**Objetivo:** Prosiga el texto sobre la sangre en la Biblia a partir de su última línea.

**Fragmento de lectura:**
Sangre.

En el judaísmo y en el NT la pareja de palabras “carne y sangre” designa al hombre en su naturaleza perecedera (Eclo 14,18; 17,31; Mt 16,17; In 1,13), la condición que asumió el Hijo de Dios al venir a la tierra (Heb 2,14). Pero fuera de este caso apenas si se ocupa la Biblia más que de la sangre derramada (cruor), asociada siempre a la vida perdida o dada, a diferencia del pensamiento griego que asocia la sangre (sanguis) a la generación y a la emotividad del hombre.

AT.

Como todas las religiones antiguas, la religión de Israel reconocía a la sangre un carácter sagrado, pues la sangre es la vida (Lev 17,11.14; Dt 12,23), y todo lo que afecta a la sangre está en estrecha relación con Dios, único señor de la vida. De ahí tres consecuencias: la prohibición del homicidio, la prohibición de la sangre como alimento, el uso de la sangre en el culto.

1. Prohibición del homicidio.

**Registros de datos:**

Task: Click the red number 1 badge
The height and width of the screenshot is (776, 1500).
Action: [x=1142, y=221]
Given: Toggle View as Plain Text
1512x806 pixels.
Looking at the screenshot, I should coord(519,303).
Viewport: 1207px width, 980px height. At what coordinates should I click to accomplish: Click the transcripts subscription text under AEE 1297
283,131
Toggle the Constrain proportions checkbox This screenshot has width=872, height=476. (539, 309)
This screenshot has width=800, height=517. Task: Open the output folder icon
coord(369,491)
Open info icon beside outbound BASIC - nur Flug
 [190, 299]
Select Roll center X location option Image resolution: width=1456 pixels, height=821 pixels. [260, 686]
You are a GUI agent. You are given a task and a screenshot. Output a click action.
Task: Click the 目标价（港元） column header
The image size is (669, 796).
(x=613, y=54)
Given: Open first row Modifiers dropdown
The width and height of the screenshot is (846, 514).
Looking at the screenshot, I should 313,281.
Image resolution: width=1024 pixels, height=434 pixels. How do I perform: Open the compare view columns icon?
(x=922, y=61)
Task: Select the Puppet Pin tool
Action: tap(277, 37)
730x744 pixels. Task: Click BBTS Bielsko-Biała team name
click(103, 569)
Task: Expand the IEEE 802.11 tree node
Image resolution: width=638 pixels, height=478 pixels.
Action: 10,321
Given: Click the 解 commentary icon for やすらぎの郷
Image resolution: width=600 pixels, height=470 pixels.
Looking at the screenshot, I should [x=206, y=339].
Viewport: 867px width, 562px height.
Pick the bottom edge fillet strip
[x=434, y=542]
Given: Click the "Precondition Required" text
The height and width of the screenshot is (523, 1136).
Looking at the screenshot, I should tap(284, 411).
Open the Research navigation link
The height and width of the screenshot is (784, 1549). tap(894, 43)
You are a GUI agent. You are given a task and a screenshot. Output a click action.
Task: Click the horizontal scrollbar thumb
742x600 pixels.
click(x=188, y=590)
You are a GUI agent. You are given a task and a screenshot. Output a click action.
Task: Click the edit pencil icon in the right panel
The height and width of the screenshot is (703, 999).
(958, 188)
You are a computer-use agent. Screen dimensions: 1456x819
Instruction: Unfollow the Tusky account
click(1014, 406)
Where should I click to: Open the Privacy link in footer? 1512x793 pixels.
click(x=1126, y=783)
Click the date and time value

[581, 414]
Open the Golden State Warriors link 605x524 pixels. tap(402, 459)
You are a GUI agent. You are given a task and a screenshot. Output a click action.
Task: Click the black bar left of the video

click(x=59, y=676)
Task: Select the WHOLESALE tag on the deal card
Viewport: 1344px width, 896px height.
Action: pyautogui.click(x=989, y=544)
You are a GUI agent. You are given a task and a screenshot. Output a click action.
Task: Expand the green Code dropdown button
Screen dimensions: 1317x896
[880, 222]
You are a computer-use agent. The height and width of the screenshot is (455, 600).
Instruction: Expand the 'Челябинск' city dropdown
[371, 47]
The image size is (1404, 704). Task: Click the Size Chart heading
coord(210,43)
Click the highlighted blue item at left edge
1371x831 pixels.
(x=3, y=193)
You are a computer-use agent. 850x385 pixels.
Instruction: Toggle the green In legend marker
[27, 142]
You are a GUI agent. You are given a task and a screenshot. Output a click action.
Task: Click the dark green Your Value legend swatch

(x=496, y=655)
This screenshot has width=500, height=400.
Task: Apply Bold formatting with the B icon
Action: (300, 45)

**Respuesta:**
El hombre fue hecho a imagen de Dios, por lo cual sólo Dios tiene poder sobre su vida: si alguien derrama su sangre, Dios le pedirá cuenta de ello (Gén 9,5s). Esto funda religiosamente el precepto del Decálogo: “No matarás” (Éx 20,13). En caso de homicidio la sangre de la víctima “clama venganza” contra el asesino (Gén 4,10s; cf. 2Sa 21,1; Ez 24,7s; 35,6). El derecho consuetudinario tiene entonces por legítima la acción del “vengador de la sangre” (Gén 9, 6). Únicamente trata de evitar la actitud de venganza ilimitada (cf. Gén 4,15.23s) y de asignarle reglas (Dt 19,6-13; Núm 35,9-34). Por lo demás, Dios mismo se encarga de esta venganza haciendo recaer la sangre inocente sobre la cabeza de los que la derraman (Jue 9,23s; IRe 2,32). Por eso los fieles perseguidos recurren a él para que vengue la sangre de sus servidores (Sal 79,10; 2Mac 8,3; cf. Job 16,18-21), y él mismo promete que lo hará cuando venga su día (Is 63,1-6).

2. Prohibición de la sangre como alimento.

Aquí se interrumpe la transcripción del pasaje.